The fact that one avenue for slowing down and possibly isolating the virus involves dealing with contact surfaces is evident in what we have said about vaccination strategies. First responders are critical targets for vaccination because they are exposed to the virus at a very early stage. Therefore, vaccination of first responders implies that the contact surface between infected and potentially infected is reduced. We will suggest two other approaches in the battle against pandemics that deal explicitly with the manipulation of contact surfaces: (a) distance and (b) large-scale areas for social interaction. It is important to bear in mind that some routine strategies for tracking the avenues of disease transmission in a population are less relevant when dealing with influenza. Contact tracing, for instance, is only feasible and efficient if there is a limited number of infected persons in the region and the rate in which infected persons enter it is low. Outbreak isolation, which was a reasonably successful strategy against SARS for instance, is also less likely to be successful with a disease that is highly transmissible and when a lot of import cases can be expected.

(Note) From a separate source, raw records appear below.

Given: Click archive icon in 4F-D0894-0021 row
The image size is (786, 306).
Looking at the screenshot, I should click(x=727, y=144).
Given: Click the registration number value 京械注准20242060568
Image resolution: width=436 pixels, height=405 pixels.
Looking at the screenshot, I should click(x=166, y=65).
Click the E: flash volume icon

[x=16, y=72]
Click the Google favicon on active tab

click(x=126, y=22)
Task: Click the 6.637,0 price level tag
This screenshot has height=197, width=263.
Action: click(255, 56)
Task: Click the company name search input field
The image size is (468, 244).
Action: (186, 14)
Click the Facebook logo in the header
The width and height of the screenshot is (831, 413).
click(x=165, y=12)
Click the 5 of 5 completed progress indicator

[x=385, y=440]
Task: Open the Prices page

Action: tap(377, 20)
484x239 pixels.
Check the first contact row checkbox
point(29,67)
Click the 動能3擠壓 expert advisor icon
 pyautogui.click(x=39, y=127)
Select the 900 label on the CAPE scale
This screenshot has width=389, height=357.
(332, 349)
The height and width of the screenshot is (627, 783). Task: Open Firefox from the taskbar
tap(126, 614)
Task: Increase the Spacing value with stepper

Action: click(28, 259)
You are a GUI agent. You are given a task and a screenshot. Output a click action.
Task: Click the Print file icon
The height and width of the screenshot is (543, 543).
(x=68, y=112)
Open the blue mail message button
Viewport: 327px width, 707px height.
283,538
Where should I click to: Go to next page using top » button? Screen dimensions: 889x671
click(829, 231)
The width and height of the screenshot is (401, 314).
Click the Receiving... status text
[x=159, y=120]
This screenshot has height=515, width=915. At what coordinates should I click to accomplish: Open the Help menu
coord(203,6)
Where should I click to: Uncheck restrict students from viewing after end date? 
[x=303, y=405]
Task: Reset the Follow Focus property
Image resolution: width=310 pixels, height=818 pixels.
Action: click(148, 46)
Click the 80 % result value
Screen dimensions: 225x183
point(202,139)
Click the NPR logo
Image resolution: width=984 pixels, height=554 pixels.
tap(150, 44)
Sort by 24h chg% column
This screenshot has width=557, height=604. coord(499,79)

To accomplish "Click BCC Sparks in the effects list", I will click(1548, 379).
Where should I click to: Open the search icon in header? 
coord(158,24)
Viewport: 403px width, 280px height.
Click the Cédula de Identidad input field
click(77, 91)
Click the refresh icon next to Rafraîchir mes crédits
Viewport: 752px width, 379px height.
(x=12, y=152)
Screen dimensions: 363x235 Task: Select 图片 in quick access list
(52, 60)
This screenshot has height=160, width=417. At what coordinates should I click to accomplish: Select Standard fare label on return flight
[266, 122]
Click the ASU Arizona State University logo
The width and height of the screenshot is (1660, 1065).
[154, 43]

As noted above, long-distance travellers are dangerous because they transfer infectious diseases relatively rapidly from one geographical area to another, intra- and internationally. Therefore reducing travelling distances is one way to also slow down the pandemic. Limiting the maximum distance for commuting would buy time because the speed of the epidemic would decrease. This would be desirable in advance of the vaccine being produced.

Finally, we noted previously that large workplaces are good targets for vaccination campaigns partly because they contain a lot of people, and that they are therefore ‘hotbeds’ for disease transmission. This suggests that the scope of a pandemic can be reduced by limiting the contacts within large workplaces or even closing them down. The key here is to target people that have many contacts, as in the case with vaccination.

Some other important implications from this are also worth noting. In a flu pandemic, children should be kept at home and not sent to school. On the other hand they should not be sent away to relations, and especially not to elderly relations. In addition, influenza care wards need to be isolated from all other healthcare facilities. SARS is the recent most frightening illustration of the fact that one of the most dangerous places to be during an epidemic is the hospital. This is even truer in the case of flu unless influenza care is isolated.